**Exercise:** Leave the images out. Give every line below again, precisely.

Stored data:
_ _ _ _

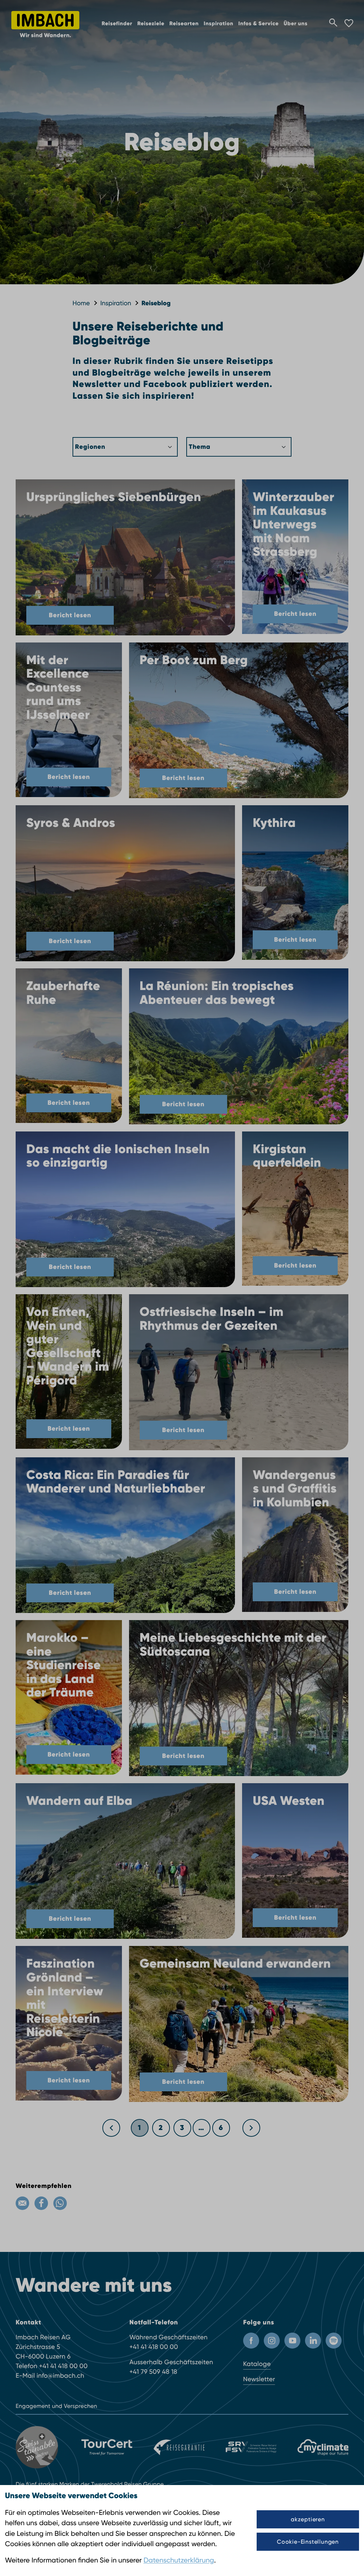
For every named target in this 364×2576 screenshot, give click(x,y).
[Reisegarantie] (179, 2447)
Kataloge (257, 2364)
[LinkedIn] (313, 2341)
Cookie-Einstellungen (308, 2541)
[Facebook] (41, 2203)
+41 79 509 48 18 (153, 2372)
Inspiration (218, 24)
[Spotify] (334, 2341)
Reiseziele (150, 24)
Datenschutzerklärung (179, 2560)
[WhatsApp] (60, 2203)
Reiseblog (156, 303)
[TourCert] (106, 2447)
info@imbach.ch (60, 2375)
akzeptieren (308, 2519)
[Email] (22, 2203)
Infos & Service (258, 24)
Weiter (251, 2124)
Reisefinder (117, 24)
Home (81, 303)
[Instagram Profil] (272, 2341)
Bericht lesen (70, 615)
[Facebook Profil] (251, 2341)
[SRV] (251, 2447)
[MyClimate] (323, 2447)
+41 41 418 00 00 (63, 2366)
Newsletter (259, 2379)
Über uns (295, 24)
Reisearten (184, 24)
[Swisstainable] (38, 2447)
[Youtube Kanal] (292, 2341)
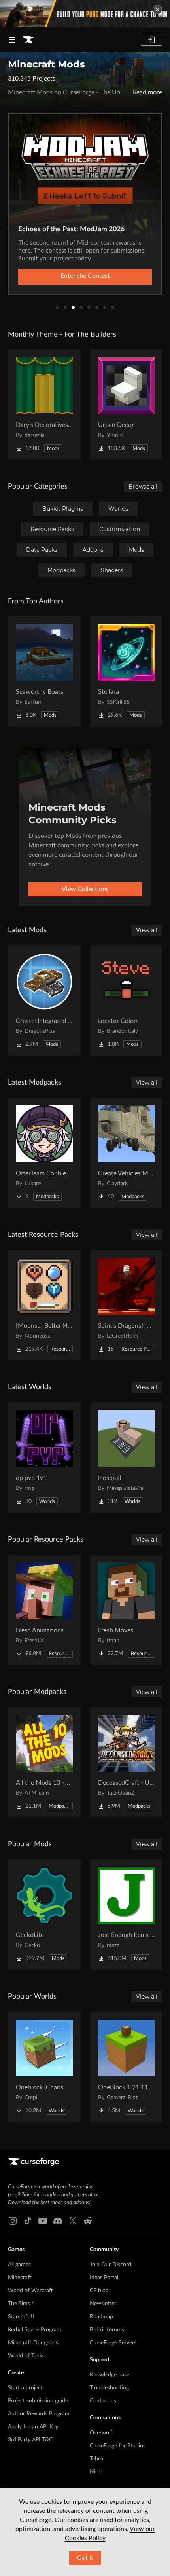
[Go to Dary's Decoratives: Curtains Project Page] (44, 404)
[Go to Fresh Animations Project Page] (44, 1610)
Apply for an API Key (33, 2427)
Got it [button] (85, 2558)
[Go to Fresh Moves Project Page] (126, 1610)
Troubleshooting (109, 2388)
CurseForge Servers (113, 2343)
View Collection (85, 276)
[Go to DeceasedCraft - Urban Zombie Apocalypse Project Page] (126, 1762)
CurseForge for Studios (117, 2446)
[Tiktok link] (27, 2221)
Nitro (96, 2472)
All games (19, 2264)
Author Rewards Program (39, 2414)
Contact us (103, 2401)
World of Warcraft (30, 2290)
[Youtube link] (42, 2221)
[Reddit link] (88, 2221)
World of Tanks (26, 2356)
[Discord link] (57, 2221)
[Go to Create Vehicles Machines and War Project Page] (126, 1153)
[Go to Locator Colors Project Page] (126, 1000)
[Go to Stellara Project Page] (126, 671)
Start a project (25, 2388)
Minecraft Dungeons (33, 2343)
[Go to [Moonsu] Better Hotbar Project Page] (44, 1305)
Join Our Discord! (111, 2264)
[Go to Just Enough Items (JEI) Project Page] (126, 1914)
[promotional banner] (85, 13)
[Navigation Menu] (12, 40)
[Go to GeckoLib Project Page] (44, 1914)
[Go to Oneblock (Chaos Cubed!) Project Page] (44, 2067)
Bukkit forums (107, 2329)
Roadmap (101, 2316)
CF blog (99, 2290)
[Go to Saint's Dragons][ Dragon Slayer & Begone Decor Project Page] (126, 1305)
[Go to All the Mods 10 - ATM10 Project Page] (44, 1762)
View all (146, 930)
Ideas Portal (104, 2277)
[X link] (72, 2221)
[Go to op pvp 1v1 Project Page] (44, 1457)
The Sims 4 (21, 2303)
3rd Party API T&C (30, 2440)
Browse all (142, 486)
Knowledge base (109, 2374)
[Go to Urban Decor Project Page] (126, 404)
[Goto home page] (28, 40)
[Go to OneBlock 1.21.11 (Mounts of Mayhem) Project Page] (126, 2067)
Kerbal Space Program (34, 2329)
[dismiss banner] (157, 9)
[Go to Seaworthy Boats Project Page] (44, 671)
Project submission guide (38, 2401)
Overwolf (101, 2432)
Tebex (97, 2459)
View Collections (85, 889)
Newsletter (103, 2303)
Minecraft (20, 2277)
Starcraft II (21, 2316)
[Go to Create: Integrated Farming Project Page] (44, 1000)
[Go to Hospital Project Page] (126, 1457)
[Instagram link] (12, 2221)
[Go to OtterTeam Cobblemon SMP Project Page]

_ _ _ _

**Solution for this exercise:**
For every named target in this 364×2576 screenshot, give click(x,y).
[Reisegarantie] (179, 2447)
Kataloge (257, 2364)
[LinkedIn] (313, 2341)
Cookie-Einstellungen (308, 2541)
[Facebook] (41, 2203)
+41 79 509 48 18 (153, 2372)
Inspiration (218, 24)
[Spotify] (334, 2341)
Reiseziele (150, 24)
Datenschutzerklärung (179, 2560)
[WhatsApp] (60, 2203)
Reiseblog (156, 303)
[TourCert] (106, 2447)
info@imbach.ch (60, 2375)
akzeptieren (308, 2519)
[Email] (22, 2203)
Infos & Service (258, 24)
Weiter (251, 2124)
Reisefinder (117, 24)
Home (81, 303)
[Instagram Profil] (272, 2341)
Bericht lesen (70, 615)
[Facebook Profil] (251, 2341)
[SRV] (251, 2447)
[MyClimate] (323, 2447)
+41 41 418 00 00 (63, 2366)
Newsletter (259, 2379)
Über uns (295, 24)
Reisearten (184, 24)
[Swisstainable] (38, 2447)
[Youtube Kanal] (292, 2341)
[Go to Dary's Decoratives: Curtains Project Page] (44, 404)
[Go to Fresh Animations Project Page] (44, 1610)
Apply for an API Key (33, 2427)
Got it [button] (85, 2558)
[Go to Fresh Moves Project Page] (126, 1610)
Troubleshooting (109, 2388)
CurseForge Servers (113, 2343)
View Collection (85, 276)
[Go to DeceasedCraft - Urban Zombie Apocalypse Project Page] (126, 1762)
CurseForge for Studios (117, 2446)
[Tiktok link] (27, 2221)
Nitro (96, 2472)
All games (19, 2264)
Author Rewards Program (39, 2414)
Contact us (103, 2401)
World of Warcraft (30, 2290)
[Youtube link] (42, 2221)
[Reddit link] (88, 2221)
World of Tanks (26, 2356)
[Discord link] (57, 2221)
[Go to Create Vehicles Machines and War Project Page] (126, 1153)
[Go to Locator Colors Project Page] (126, 1000)
[Go to Stellara Project Page] (126, 671)
Start a project (25, 2388)
Minecraft Dungeons (33, 2343)
[Go to [Moonsu] Better Hotbar Project Page] (44, 1305)
Join Our Discord! (111, 2264)
[Go to Just Enough Items (JEI) Project Page] (126, 1914)
[promotional banner] (85, 13)
[Navigation Menu] (12, 40)
[Go to GeckoLib Project Page] (44, 1914)
[Go to Oneblock (Chaos Cubed!) Project Page] (44, 2067)
Bukkit forums (107, 2329)
Roadmap (101, 2316)
CF blog (99, 2290)
[Go to Saint's Dragons][ Dragon Slayer & Begone Decor Project Page] (126, 1305)
[Go to All the Mods 10 - ATM10 Project Page] (44, 1762)
View all (146, 930)
Ideas Portal (104, 2277)
[X link] (72, 2221)
[Go to op pvp 1v1 Project Page] (44, 1457)
The Sims 4 (21, 2303)
3rd Party API T&C (30, 2440)
Browse all (142, 486)
Knowledge base (109, 2374)
[Go to Urban Decor Project Page] (126, 404)
[Goto home page] (28, 40)
[Go to OneBlock 1.21.11 (Mounts of Mayhem) Project Page] (126, 2067)
Kerbal Space Program (34, 2329)
[dismiss banner] (157, 9)
[Go to Seaworthy Boats Project Page] (44, 671)
Project submission guide (38, 2401)
Overwolf (101, 2432)
Tebex (97, 2459)
View Collections (85, 889)
Newsletter (103, 2303)
Minecraft (20, 2277)
Starcraft II (21, 2316)
[Go to Create: Integrated Farming Project Page] (44, 1000)
[Go to Hospital Project Page] (126, 1457)
[Instagram link] (12, 2221)
[Go to OtterTeam Cobblemon SMP Project Page]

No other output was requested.